The conflict of authority on this secondary aspect of consideration shews that "legal detriment," as a universal rule of thumb which may be applied blindly and mechanically to test the sufficiency or value of consideration, has broken down; and we are driven back to the test of public policy, which was suggested by Dean Ames,45 to exclude contracts founded on wrong or bad faith practised by one contracting party on the other. When the law of consideration is broadened so as to recognize not only bargain, but also all other just grounds for the enforcement of a promise, and gives up the foolish attempt to measure the sufficiency of what is promised in exchange by a mechanical formula, then there will be no occasion for its abolition by the Courts or by the Legislature.

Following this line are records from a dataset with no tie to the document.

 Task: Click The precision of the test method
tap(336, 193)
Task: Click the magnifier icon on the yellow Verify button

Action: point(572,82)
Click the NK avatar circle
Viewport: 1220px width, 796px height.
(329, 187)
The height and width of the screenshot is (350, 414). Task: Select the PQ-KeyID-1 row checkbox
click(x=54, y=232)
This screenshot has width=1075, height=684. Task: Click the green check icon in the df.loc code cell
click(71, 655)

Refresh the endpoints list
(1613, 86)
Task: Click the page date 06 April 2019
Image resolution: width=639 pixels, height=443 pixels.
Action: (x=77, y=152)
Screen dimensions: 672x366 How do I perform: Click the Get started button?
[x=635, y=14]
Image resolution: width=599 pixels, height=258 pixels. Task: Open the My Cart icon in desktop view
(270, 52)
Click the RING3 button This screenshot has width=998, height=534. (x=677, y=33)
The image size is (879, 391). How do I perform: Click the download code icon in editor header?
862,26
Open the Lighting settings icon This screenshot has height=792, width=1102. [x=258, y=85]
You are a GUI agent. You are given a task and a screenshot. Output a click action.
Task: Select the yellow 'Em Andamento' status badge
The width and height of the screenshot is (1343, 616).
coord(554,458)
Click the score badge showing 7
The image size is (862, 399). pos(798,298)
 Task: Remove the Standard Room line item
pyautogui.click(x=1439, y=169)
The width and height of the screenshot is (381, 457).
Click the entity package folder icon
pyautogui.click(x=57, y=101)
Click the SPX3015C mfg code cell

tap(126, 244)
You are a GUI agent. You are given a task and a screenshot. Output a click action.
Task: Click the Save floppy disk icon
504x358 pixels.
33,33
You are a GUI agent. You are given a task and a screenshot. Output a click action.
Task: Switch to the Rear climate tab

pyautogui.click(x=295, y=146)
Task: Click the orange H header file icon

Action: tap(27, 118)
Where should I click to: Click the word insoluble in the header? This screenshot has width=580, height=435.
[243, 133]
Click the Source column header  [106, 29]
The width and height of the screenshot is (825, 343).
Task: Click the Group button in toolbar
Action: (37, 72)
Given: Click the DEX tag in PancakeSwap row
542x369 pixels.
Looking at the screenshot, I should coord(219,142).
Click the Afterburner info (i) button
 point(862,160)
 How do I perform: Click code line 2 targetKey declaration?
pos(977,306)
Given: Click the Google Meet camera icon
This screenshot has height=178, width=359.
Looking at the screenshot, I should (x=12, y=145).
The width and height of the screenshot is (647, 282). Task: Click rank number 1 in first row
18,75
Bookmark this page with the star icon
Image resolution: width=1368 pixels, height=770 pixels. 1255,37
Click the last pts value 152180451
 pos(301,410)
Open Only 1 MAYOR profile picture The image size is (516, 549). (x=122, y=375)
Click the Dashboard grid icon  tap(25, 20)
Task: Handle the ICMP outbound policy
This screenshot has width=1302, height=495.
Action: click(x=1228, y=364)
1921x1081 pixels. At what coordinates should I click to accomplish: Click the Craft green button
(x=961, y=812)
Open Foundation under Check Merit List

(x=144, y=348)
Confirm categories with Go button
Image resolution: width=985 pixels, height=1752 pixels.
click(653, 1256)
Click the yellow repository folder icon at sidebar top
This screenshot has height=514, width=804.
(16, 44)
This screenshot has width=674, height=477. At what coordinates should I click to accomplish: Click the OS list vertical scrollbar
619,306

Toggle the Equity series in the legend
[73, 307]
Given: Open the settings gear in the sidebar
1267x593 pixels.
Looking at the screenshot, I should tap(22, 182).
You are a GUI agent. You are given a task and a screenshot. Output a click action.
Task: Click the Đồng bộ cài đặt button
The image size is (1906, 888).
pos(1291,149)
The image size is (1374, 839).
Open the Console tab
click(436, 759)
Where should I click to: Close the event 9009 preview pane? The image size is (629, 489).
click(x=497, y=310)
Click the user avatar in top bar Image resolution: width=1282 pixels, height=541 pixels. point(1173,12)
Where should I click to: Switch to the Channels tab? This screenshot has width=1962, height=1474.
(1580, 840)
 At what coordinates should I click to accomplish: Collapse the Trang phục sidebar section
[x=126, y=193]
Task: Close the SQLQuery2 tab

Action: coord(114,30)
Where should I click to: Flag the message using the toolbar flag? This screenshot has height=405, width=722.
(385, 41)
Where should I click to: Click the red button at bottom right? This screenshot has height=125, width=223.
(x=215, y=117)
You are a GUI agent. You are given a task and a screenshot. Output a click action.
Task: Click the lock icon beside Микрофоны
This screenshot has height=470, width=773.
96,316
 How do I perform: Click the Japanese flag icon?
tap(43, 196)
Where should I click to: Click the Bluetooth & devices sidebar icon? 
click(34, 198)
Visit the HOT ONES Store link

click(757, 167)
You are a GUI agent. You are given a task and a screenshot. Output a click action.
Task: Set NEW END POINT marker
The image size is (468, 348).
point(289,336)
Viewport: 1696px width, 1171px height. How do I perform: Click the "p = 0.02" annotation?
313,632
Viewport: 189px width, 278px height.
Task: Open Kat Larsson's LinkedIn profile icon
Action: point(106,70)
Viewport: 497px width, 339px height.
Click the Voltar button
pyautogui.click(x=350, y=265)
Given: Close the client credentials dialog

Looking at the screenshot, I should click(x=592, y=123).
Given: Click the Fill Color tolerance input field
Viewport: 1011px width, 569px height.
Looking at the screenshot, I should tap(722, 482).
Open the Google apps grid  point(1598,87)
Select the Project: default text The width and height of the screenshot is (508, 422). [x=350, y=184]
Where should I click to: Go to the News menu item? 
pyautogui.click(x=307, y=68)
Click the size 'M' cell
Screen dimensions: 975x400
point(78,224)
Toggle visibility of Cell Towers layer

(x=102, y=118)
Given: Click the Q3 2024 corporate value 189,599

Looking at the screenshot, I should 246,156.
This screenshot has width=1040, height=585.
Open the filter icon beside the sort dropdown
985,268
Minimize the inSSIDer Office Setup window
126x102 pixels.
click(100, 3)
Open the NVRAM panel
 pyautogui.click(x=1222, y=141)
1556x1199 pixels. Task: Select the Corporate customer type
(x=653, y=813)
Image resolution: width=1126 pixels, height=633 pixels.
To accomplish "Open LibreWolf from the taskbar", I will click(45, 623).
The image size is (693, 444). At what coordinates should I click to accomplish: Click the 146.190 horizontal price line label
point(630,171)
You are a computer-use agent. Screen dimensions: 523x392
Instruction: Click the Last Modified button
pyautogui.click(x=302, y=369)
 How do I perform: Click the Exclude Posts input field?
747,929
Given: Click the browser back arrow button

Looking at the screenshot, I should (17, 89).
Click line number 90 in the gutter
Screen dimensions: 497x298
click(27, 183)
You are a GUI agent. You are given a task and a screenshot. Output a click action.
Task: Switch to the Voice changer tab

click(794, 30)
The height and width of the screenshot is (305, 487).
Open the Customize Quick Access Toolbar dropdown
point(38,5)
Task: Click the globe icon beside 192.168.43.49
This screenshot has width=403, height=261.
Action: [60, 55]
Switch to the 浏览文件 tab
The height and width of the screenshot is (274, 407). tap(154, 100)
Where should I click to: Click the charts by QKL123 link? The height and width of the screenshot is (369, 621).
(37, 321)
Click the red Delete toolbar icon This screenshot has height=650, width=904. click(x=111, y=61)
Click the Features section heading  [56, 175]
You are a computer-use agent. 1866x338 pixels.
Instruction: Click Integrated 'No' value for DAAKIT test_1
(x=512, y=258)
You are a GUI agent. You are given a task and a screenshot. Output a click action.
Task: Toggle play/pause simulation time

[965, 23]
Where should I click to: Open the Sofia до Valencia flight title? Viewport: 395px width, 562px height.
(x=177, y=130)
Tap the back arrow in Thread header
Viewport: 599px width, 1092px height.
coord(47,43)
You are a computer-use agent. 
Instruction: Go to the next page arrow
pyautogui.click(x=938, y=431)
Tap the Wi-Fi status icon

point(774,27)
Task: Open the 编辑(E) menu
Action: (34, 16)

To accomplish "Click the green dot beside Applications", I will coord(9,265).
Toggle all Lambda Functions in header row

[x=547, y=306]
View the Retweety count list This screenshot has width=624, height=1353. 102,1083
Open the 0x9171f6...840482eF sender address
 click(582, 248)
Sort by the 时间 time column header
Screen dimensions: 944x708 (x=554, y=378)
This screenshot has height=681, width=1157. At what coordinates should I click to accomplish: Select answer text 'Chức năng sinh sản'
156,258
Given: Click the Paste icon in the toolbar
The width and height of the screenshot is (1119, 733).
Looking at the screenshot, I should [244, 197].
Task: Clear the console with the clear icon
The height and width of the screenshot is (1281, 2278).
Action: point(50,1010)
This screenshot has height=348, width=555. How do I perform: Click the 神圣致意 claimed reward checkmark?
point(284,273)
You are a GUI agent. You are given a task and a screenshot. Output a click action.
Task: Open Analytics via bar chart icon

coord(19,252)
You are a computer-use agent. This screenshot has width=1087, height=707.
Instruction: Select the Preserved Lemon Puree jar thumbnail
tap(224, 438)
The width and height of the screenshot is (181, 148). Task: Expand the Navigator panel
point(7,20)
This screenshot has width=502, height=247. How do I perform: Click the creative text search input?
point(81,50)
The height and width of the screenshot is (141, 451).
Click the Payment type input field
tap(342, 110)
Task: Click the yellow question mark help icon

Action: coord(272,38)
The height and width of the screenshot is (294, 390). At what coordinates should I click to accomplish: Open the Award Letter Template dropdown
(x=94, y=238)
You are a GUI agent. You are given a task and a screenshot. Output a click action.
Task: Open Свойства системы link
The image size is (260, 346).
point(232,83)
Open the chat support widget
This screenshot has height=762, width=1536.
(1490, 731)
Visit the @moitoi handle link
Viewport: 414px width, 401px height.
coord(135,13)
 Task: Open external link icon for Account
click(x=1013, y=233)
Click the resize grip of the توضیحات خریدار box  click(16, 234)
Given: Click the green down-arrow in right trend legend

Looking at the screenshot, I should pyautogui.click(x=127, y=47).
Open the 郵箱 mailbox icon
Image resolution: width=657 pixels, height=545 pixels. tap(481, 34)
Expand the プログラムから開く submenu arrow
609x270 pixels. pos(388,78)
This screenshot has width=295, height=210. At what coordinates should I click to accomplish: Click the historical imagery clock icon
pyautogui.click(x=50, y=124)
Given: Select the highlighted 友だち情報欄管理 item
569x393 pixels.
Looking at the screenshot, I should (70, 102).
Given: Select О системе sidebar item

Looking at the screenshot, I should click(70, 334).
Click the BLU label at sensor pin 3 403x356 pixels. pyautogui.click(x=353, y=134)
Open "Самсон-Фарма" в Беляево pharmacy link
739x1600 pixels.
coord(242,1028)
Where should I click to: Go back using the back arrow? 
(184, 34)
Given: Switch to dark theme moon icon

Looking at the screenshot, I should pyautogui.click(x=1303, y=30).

HENRY WINTHROP BALLANTINE.

University of Montana.

"See Beale, 17 Harv. L. Rev. 71.

45 12 Harv. L. Rev. 529, n.; 13 Harv. L. Rev. 36, 42.

IMPORTANT POINTS OF LAW.

INDEMNITY OF A JOINT TORT-FEASOR.-More than a century ago it was decided in Nixon v. Merryweather that an implied indemnity does not arise as between joint tortfeasors simply by reason of the payment by one of the whole liability; and though the rule has more than once been adversely criticized, it is now too late, said Lord Herschell, to question the decision in this country. Yet if a person can lawfully employ another to fulfil a duty which the law casts on him, there seems to be no ground of public policy which prevents him from stipulating for an indemnity by the latter against claims arising from the non-fulfilment of the duty. Neither Merryweather v. Nixon nor any of the later authorities declares such an agreement to be unlawful, and there are dicta which support its validity. Newcombe v. Yewen and the Croydon Rural District Council (which came before Mr. Justice Darling last week) was an action under Lord Campbell's Act against the Board and a contractor, whom they had employed to do some work involving the excavation of a deep pit adjoining a highway, under an indemnity from him against liability to third parties for his negligence. A verdict having been obtained by the widow and daughter of a person who had met his death by falling into the pit, which they said was insufficiently fenced and not properly lit, the learned Judge held that the Board were entitled to be indemnified by the contractor. His decision will help to cure an erroneous belief in the universality of the rule that a joint tort-feasor has no right to contribution or indemnity.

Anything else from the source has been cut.